本文抜粋:
▽
えと、エントリタイトルなんですが、一瞬「ブルー・ライト・シンヨコハマ」にしようかと思ったんだけど、どうもソレだと庵野が絡んでそうなんで、やめた。つか単純に「しんよこはま・たそがれ」の方が面白いと思ったんでね。
さてアタシは2011年から2013年末まで神奈川県の新横浜近辺に在住しておりました。
ま、ものすごく正確に言えば2009年からは新横浜からJR横浜線でひとつ横浜寄りの菊名に在住していましたし、さらにその前は、ごく短期間だけとはいえ、ふたつ横浜寄りの大口にも在住していた。
ただし2012年の8月から2013年の2月まではロンドンに滞在していた、つまり半年ほど空き家状態だったわけで、何かいろいろややこしいんですがね。
とにかく、あの新横浜です。新幹線の駅のある。
こう言っちゃナンだけど、アタシは流浪の民なので本当にいろんなところに住んだことがあるし、では今まで住んだ中で新横浜がメチャクチャ好きなのか、というと、そうでもない。もちろん嫌いではないんだけど、わざわざこんなエントリを書きたくなるほどの愛情があるのかというと微妙なんです。
それでも書こうと思ったのは、この街ってメチャクチャ「ヘンテコ」な街なんですよ。それも<危険>とか<ヤバい>って意味でヘンテコなんじゃなくてね。
△
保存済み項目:
▽
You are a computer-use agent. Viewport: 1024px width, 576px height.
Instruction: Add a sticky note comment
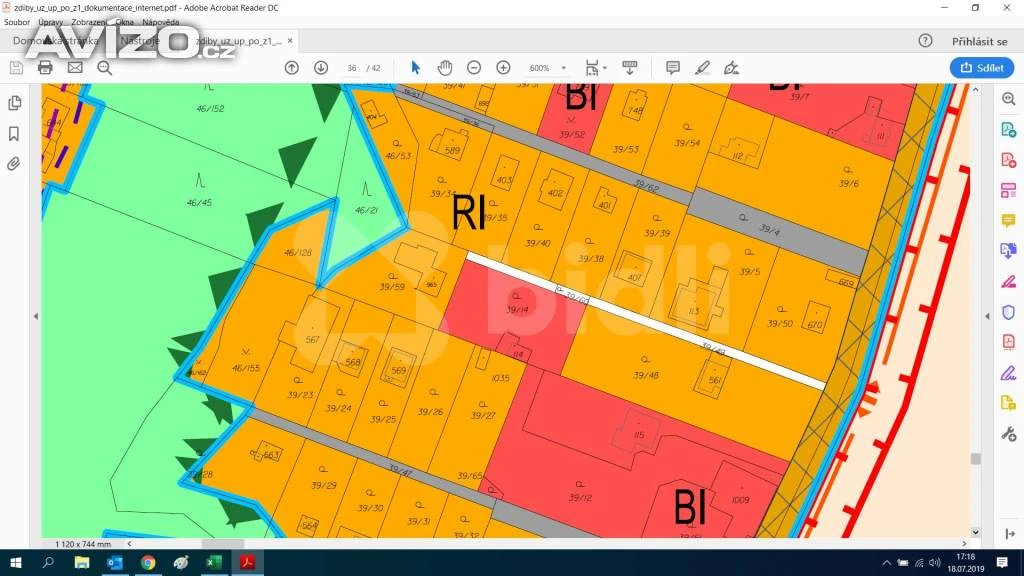tap(673, 67)
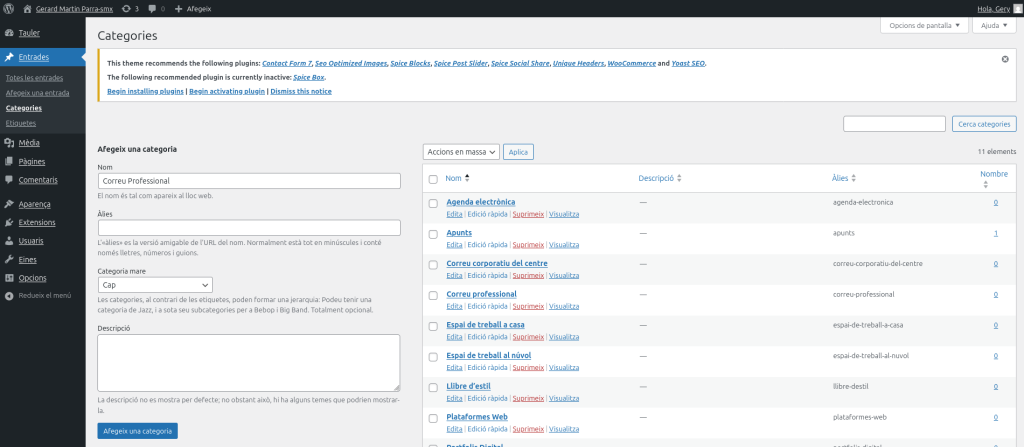Dismiss the plugin notice with X icon

click(x=1005, y=59)
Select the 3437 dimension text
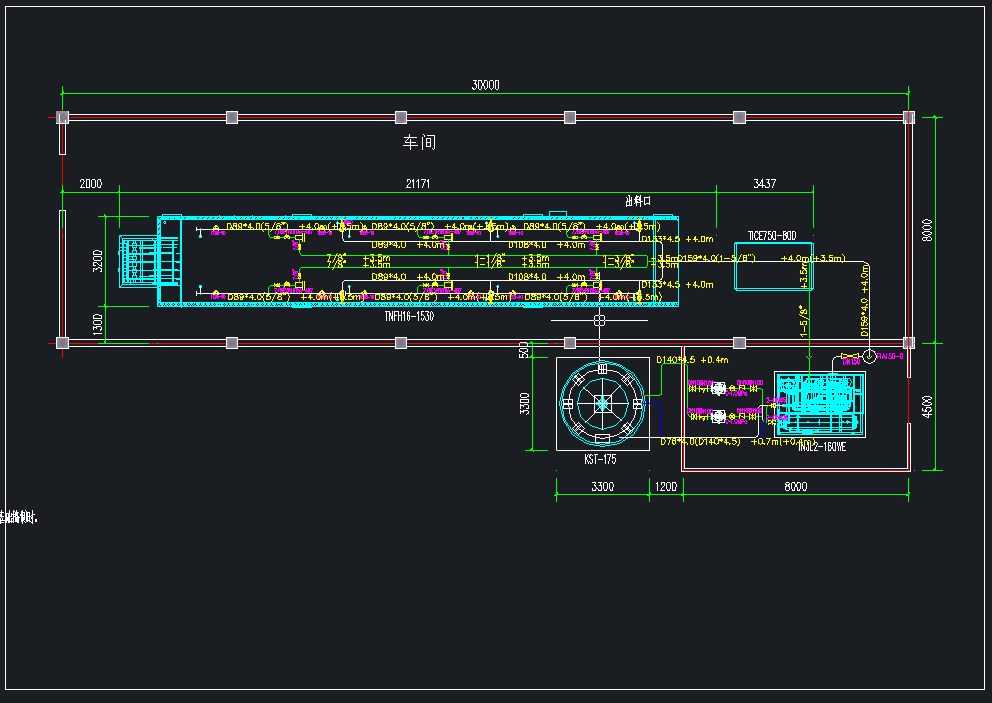 764,184
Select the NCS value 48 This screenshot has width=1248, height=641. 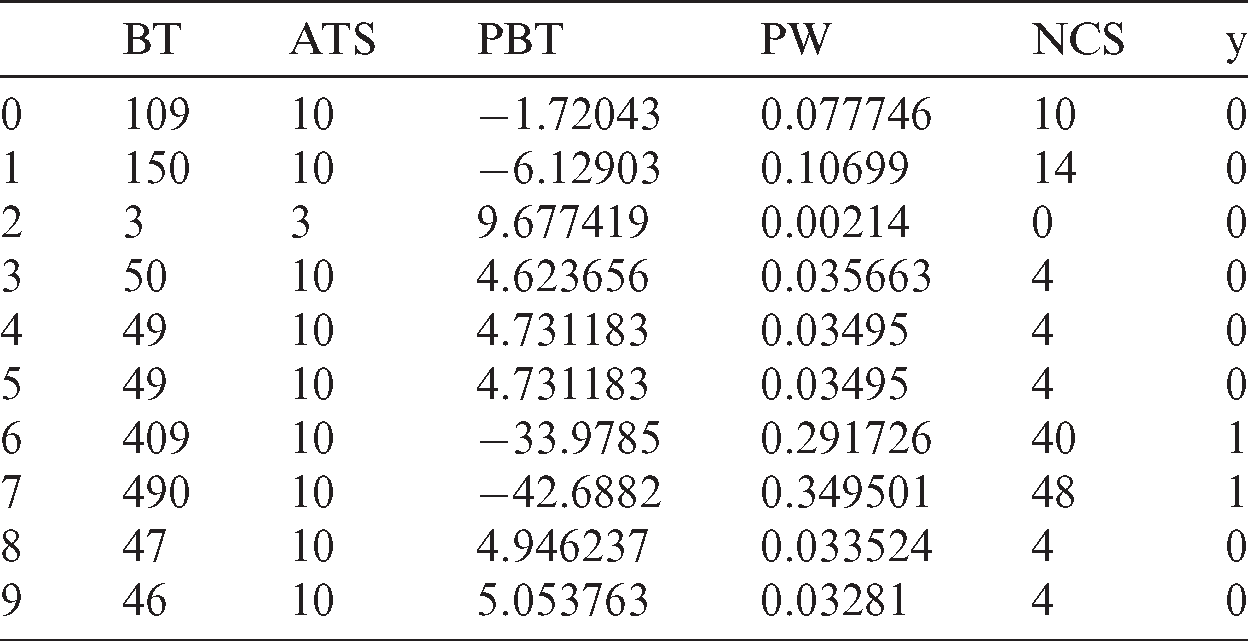1054,494
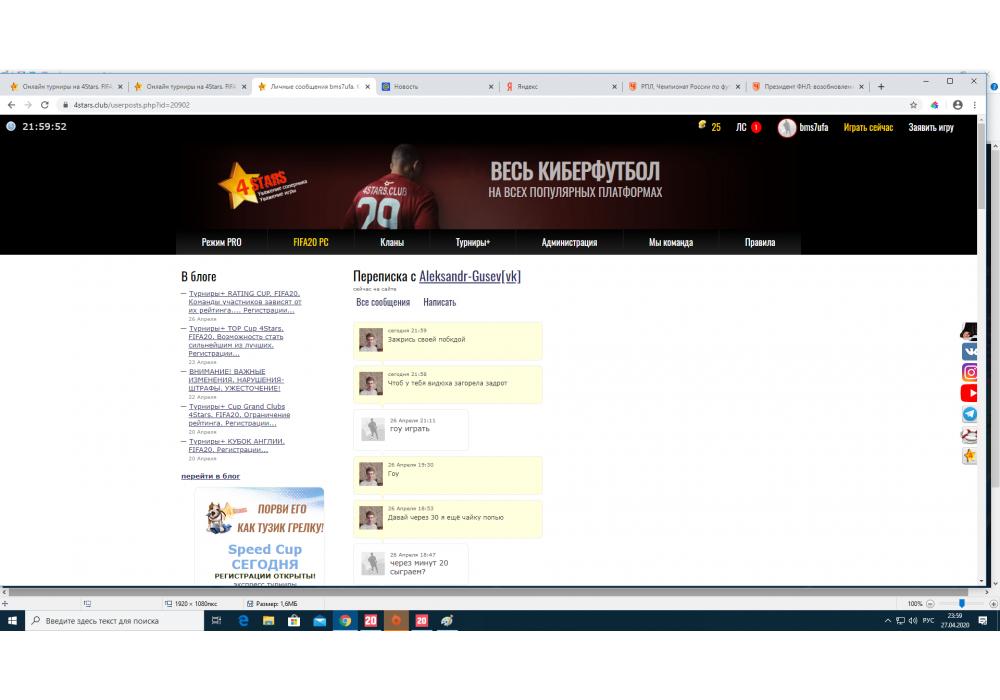Open Aleksandr-Gusev[vk] profile link

click(x=469, y=276)
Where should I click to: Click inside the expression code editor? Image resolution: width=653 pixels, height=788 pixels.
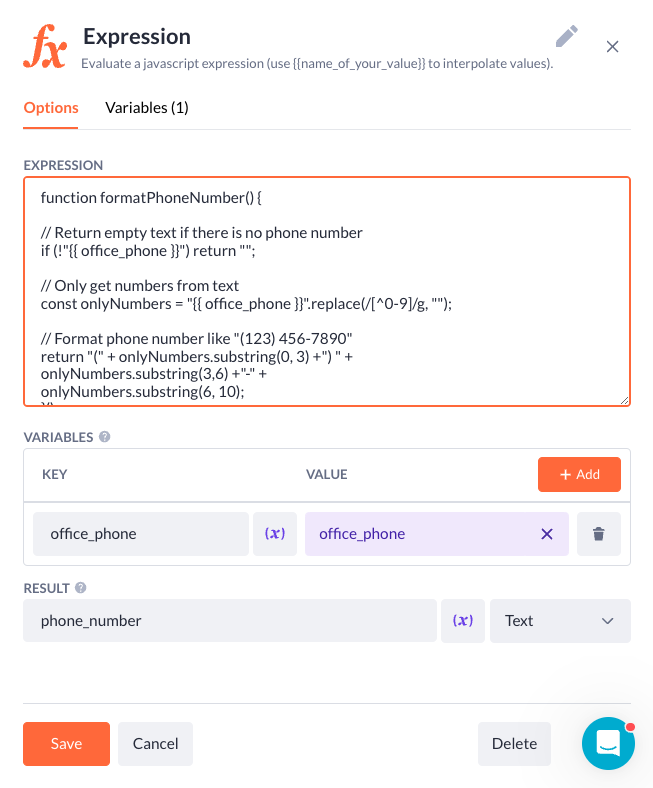coord(327,291)
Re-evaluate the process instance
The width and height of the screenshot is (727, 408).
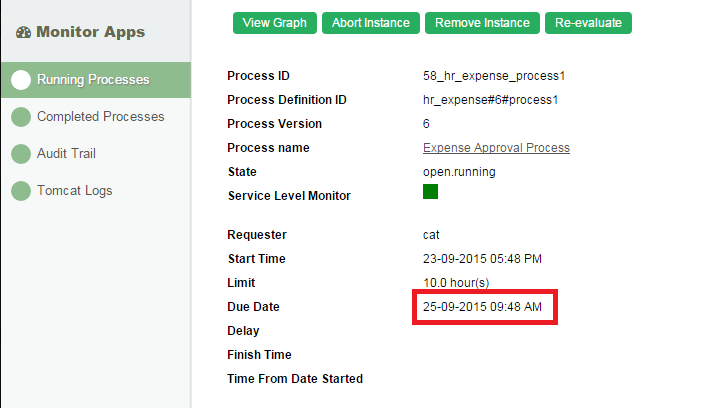[x=589, y=23]
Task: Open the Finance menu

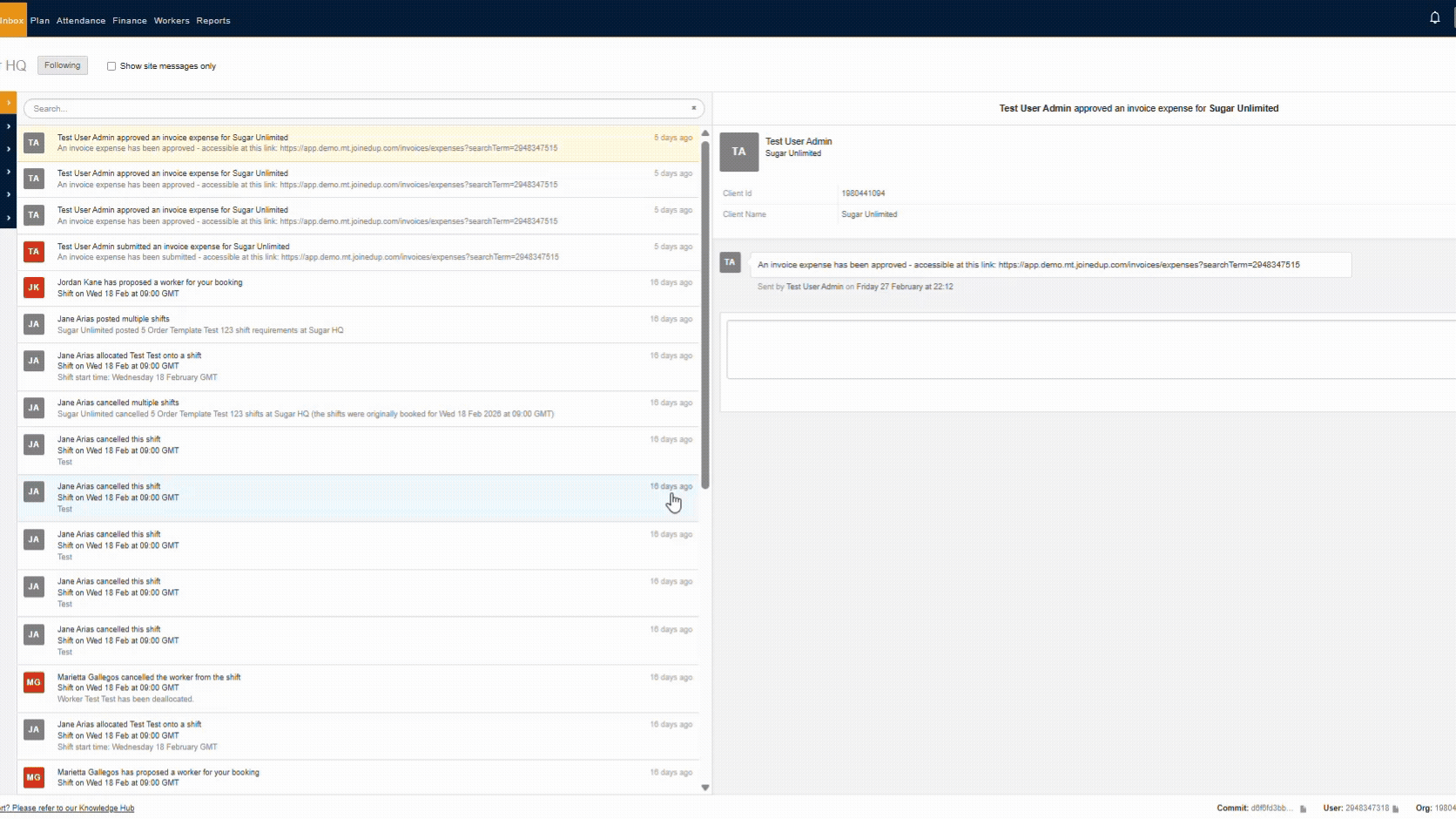Action: coord(129,21)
△
作業内容: 新横浜についての文章のうち「こう言っちゃナンだけど」で始まる段落を、主な内容を残して短く書き直してください。

解答: 筆者は流浪の民で、これまで本当にいろいろな所に住んできた。そのなかで新横浜がとても好きかというとそうでもない。嫌いではないが、わざわざエントリを書きたくなるほどの愛情があるかは微妙だ。